How to Be Desire-Led Instead of Trigger-Driven

Every time I write about boundaries, expressing needs, telling the truth in love, I receive one question from women, albeit in different guises:
“How do I say it?”
“How do I say it so he doesn’t shut down?”
“How do I say it without blowing everything up?”
“How do I say it so it finally works?”
But vast majority of the time, women are asking a different question.
They’re asking how to have a high-stakes, emotionally loaded conversation without your nervous system hijacking it.
In other words, how to keep your love ish from ish-ing when it matters most.
And there is no sentence that can do that for you.
There is simply no short cut when we’re talking about relational- and attachment-blueprint healing.
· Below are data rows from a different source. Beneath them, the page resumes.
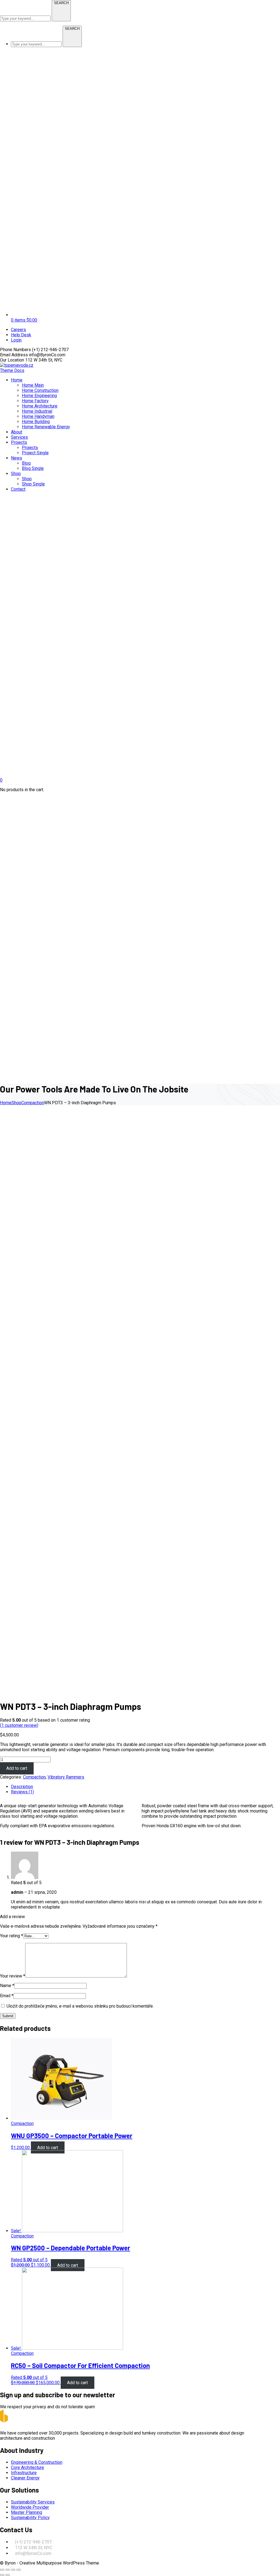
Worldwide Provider (30, 2507)
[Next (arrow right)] (7, 2575)
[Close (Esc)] (2, 2570)
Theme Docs (12, 370)
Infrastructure (24, 2472)
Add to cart (16, 1768)
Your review (12, 1976)
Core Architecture (27, 2467)
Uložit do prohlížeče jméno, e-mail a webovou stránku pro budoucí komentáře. (80, 2006)
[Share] (7, 2570)
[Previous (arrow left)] (2, 2575)
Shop (16, 1102)
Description (22, 1786)
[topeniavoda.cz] (16, 365)
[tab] (145, 1786)
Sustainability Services (33, 2502)
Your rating (11, 1935)
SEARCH (61, 3)
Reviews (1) (22, 1791)
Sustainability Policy (30, 2517)
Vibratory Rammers (66, 1777)
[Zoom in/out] (18, 2570)
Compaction (32, 1102)
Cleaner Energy (25, 2477)
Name (7, 1985)
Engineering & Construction (36, 2462)
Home (5, 1102)
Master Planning (26, 2512)
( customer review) (19, 1725)
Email (6, 1995)
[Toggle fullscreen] (13, 2570)
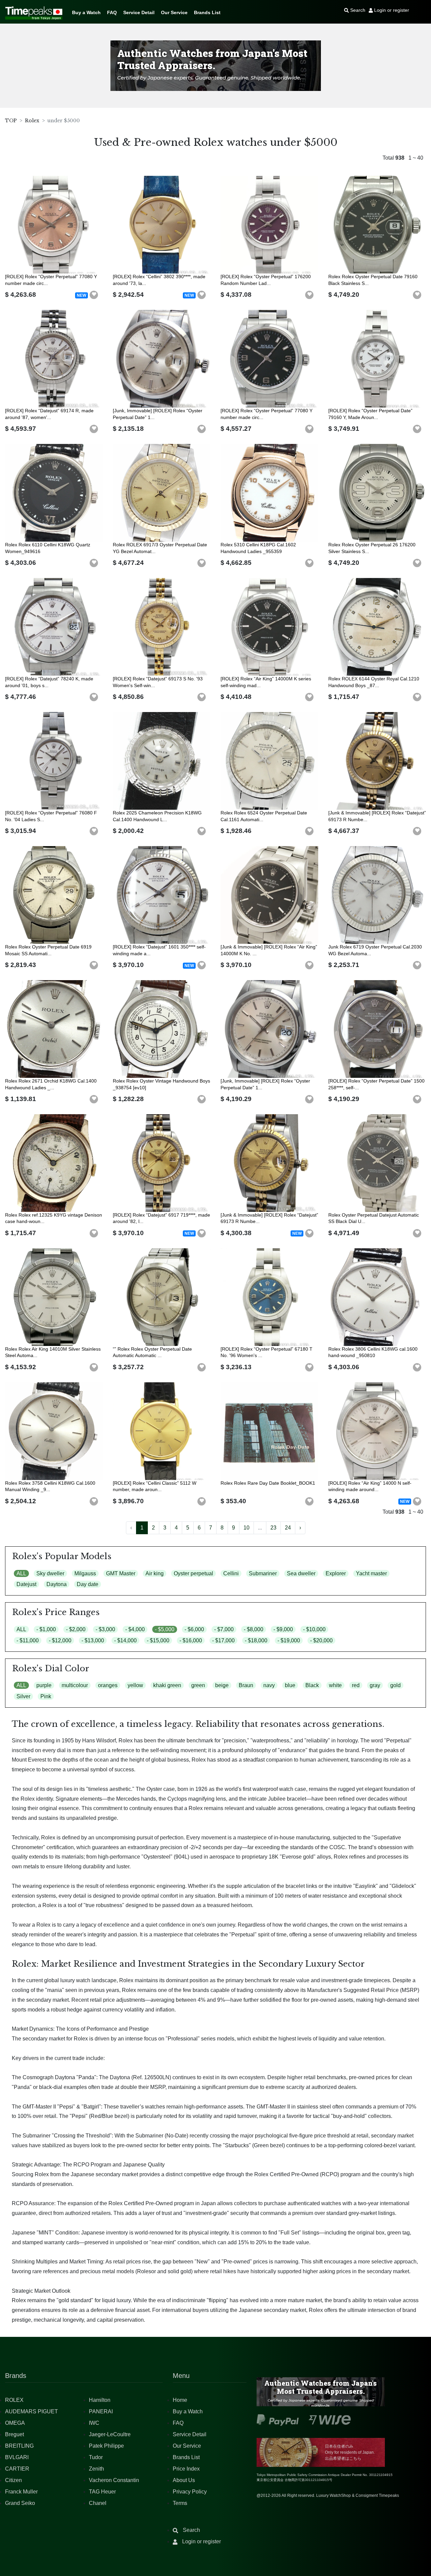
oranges (108, 1685)
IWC (94, 2423)
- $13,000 (92, 1640)
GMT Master (120, 1573)
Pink (45, 1696)
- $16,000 (190, 1640)
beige (222, 1685)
When your attachment patterns are lit up, your amygdala is driving the car.
Your prefrontal cortex — the part that can hold the bigger picture where nuance, generosity, restraint, and humor preside — is in the trunk, banging on the lid.
So you can memorize scripts.
You can use the “I feel / when you” statements.
You can say all the “right” words.
And it will still come out charged, serrated, or prickly because
our state
always speaks louder
than our words.
This is why insight alone doesn’t change relationships.
This is why “knowing better” doesn’t mean “doing differently.”
This is why, when your partner does the thing and looks the look,
or you want the want you feel shame about
or feel the need you don’t feel entitled to have,
you keep landing on the same square in Chutes and Ladders, sliding right back down into the same old trigger and the same old fight.
The work isn’t learning how to communicate.
The work of relational power is learning how to stay coherent in yourself,
how to operate from a more integrated brain-state when love, fear, desire, and your history all show up at once.
There’s no hack for that; that’s a capacity.
And while ‘capacity’ just doesn’t have the same sex appeal as “igniting his masculine”, it is capacity that gives us coherence with our self.
And coherence is where we effortlessly access
self-trust,
self-love,
self-compassion,
not to mention embody our unique expression of eros and open to receive the love that is there for us.
And capacity is built slowly, relationally, over time by practicing staying with yourself when everything in you wants to either control more, grip harder, or shut down and withdraw.
This is the work beneath the “how.”
And it’s the only thing that actually changes the dance.
This is the Way of the Adored Woman.